I feel blessed to have been part of a workshop she lead at our Temple in San Luis Obispo and know how deeply she affected both the people she interviewed in our group as well as those who heard their stories. Rest in peace Lani, the world will miss you and you live on in my heart as a true inspiration. http://lanisilver.com/

Tuesday, January 20, 2009

And So The New Age Begins . . .

We have a new President and the new age begins. President Obama referred to the words from Ecclesiastes:

To everything there is a season, and
a time to every purpose under heaven:
A time to be born, and
a time to die;
a time to plant, and
a time to pluck up
that which is planted;
A time to kill, and
a time to heal;
a time to break down, and
a time to build up;
A time to weep, and
a time to laugh;
a time to mourn, and
a time to dance;
A time to cast away stones, and
a time to gather stones together;
a time to embrace, and
a time to refrain from embracing;
A time to get, and
a time to lose;
a time to keep, and
a time to cast away;
A time to rend, and
a time to sow;
a time to keep silence, and
a time to speak;
A time to love, and
a time to hate;
a time of war; and
a time of peace

How fitting to recall those words as we watch the changing of administrations. Eight years ago,in disbelief we watched the 'selection' of a President and his team that came into office in the arrogant pride that precedes a fall. Today we thrill at the return to American values of honesty, hope and optimism soaring on the hopes and dreams of a world transformed. In the traditional Zulu greeting, we say: Hamba Gashele, Mr President. Go in peace and safety.

Monday, January 19, 2009

The end of an error

Jan 19 2009

Happy Martin Luther King Day to one all. It has taken the proverbial 40 years through the wilderness to arrived at the Promised Land. Interesting synchronicity? Coincidence? However we view the road to this present moment, we are experiencing an amazing beginning and a call to action, to hope and to possibility.

A pre-election bumper sticker said it all: Jan 20 2009 - the end of an error. And tomorrow we see the Inauguration of President Barack Obama and experience a turning point in history. I feel sure that in the years to come, we will look at the 'old footage' of the present celebrations and remember where we were and what we were doing on January 19 and 20, 2009. As an ex South African I experienced the same sense of amazed disbelief and wonder when Nelson Mandela became the President of an apartheid-free South Africa. It was something for which we hoped, prayed, and worked towards in our different ways as South Africans.
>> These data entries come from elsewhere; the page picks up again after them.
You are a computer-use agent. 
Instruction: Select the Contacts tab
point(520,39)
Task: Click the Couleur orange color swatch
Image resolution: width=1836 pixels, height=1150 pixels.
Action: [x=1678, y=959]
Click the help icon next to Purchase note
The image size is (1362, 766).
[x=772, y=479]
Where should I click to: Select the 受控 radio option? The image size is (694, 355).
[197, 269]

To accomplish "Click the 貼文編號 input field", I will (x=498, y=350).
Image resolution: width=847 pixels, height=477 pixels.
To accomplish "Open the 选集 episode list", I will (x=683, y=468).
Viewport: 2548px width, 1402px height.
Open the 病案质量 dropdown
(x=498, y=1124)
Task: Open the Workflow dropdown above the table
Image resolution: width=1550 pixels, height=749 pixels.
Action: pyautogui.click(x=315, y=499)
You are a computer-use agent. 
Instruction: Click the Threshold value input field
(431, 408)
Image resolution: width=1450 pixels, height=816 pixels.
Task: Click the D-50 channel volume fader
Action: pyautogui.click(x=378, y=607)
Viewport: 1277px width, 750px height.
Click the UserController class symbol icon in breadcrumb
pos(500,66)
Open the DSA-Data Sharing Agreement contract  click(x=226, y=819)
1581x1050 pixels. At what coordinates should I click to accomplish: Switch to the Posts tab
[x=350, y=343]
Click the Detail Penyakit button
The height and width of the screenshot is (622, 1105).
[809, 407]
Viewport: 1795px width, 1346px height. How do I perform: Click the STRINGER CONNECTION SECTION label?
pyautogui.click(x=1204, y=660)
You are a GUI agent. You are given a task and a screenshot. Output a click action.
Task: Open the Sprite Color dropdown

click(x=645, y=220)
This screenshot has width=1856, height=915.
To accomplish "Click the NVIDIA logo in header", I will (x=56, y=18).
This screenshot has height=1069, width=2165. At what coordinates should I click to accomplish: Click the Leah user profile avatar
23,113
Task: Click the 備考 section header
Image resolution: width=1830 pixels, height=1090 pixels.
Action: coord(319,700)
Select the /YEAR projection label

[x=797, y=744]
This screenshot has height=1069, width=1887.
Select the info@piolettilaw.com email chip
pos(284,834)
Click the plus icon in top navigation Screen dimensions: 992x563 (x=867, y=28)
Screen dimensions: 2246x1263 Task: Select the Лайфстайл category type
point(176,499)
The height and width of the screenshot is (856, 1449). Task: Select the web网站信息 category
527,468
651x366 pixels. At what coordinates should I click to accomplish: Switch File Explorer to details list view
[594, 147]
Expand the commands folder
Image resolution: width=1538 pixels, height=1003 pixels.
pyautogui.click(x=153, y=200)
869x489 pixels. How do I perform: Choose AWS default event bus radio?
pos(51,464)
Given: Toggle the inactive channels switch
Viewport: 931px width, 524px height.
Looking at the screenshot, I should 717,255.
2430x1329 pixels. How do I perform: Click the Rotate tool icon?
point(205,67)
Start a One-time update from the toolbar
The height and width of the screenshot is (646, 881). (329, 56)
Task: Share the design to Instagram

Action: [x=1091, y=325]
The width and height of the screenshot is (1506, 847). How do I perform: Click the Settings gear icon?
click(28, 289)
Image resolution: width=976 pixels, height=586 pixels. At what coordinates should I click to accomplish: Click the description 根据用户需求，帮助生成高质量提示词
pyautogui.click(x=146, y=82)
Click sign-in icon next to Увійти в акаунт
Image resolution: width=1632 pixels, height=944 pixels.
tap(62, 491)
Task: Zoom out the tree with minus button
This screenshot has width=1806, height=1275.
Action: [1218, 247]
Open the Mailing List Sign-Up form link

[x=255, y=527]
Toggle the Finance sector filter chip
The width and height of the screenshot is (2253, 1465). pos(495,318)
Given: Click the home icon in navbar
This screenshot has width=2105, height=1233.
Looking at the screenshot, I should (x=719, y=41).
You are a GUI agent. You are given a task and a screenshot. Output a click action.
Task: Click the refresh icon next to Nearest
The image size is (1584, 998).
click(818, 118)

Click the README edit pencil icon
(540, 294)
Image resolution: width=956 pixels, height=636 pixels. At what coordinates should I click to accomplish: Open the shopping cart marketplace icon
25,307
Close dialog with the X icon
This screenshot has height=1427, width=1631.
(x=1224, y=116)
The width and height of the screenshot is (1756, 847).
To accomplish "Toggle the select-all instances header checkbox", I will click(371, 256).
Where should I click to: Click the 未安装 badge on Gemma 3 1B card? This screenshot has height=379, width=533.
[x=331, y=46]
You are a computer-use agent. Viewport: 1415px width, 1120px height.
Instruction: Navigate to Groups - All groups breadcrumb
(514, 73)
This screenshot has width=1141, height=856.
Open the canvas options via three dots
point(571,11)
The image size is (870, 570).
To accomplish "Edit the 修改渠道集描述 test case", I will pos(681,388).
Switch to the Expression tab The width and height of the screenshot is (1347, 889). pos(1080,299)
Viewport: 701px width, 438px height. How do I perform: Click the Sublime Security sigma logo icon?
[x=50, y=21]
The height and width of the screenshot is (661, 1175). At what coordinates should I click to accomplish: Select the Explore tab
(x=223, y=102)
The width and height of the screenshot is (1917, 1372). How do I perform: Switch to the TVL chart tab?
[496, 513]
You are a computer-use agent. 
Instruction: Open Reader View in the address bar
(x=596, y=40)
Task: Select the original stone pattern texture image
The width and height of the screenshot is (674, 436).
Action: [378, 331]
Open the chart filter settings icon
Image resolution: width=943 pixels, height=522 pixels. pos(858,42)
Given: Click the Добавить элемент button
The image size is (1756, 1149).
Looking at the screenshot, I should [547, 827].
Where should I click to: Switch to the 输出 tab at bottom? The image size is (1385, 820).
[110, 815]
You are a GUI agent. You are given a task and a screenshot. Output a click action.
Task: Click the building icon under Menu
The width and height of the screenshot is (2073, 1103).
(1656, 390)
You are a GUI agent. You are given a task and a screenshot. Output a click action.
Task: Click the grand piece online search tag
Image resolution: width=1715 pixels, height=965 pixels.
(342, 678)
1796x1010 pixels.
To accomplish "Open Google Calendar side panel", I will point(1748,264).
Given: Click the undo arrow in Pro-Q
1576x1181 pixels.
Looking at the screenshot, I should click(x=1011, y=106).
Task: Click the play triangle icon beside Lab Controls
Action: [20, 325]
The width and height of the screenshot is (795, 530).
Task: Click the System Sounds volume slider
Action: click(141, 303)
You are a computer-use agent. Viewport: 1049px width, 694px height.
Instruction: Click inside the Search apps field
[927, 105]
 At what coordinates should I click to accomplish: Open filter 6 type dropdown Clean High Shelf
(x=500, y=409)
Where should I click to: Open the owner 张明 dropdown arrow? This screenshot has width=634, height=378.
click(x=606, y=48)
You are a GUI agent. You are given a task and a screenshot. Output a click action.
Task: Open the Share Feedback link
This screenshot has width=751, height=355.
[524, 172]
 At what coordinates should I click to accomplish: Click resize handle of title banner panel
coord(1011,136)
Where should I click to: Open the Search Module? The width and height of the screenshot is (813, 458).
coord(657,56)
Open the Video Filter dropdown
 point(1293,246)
Many brave and committed souls suffered and lost their lives for that dream that became a reality.

And now as an American, it is our turn to experience the giddy excitement, goodwill, enthusiasm and love that is tangible across the land, and I am sure across the globe. One cannot help but be moved to tears as we hear Martin Luther King's words once more, as we see the shining faces of African Americans in dizzy and joyful celebration. The dream is becoming a reality.

As our prayers focus on the safety of the new Presidential family, we focus on the positive energy the we feel today and commit to using it as springboard towards a more inclusive society, a connected and balanced world that will celebrate our diversity.

As one who has felt totally alienated from the national scene over the past eight years, it is such a delight to once feel the excitement of possibility and potential that President Obama represents and we look forward to a new year, an new administration and a new era that will call to us all to play our own part in being present to the present moment and all that it can be as we strive to create a new world.